Identify and copy every line of the material that contains the string "pixels", treating uppercase and lowercase as different.

**Items**
[BEGIN]
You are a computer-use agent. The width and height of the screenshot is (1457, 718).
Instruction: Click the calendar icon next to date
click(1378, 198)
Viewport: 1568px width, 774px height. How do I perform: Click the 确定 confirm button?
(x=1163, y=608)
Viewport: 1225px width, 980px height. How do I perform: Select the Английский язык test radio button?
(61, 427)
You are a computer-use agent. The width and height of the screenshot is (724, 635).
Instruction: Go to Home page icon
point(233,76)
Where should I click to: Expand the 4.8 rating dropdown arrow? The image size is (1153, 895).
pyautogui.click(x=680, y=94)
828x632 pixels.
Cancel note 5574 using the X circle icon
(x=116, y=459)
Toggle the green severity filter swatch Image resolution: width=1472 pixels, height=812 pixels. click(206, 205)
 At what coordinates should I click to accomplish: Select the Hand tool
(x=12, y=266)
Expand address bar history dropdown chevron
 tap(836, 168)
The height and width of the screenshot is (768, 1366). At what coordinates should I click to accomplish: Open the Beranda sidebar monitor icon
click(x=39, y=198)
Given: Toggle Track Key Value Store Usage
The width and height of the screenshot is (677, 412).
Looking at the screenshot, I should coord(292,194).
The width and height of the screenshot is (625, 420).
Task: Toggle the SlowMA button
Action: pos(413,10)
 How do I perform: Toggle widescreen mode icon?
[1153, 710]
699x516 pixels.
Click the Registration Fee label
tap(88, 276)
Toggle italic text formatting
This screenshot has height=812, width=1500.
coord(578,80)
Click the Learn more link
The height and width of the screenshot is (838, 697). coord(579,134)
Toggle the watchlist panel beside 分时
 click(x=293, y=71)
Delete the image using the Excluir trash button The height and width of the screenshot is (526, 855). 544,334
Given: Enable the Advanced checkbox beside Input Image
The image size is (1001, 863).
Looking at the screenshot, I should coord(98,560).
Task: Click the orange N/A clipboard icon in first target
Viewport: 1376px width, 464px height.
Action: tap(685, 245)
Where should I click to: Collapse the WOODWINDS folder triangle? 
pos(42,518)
[END]
**Task solution**
828x632 pixels.
Toggle the green severity filter swatch Image resolution: width=1472 pixels, height=812 pixels. click(206, 205)
699x516 pixels.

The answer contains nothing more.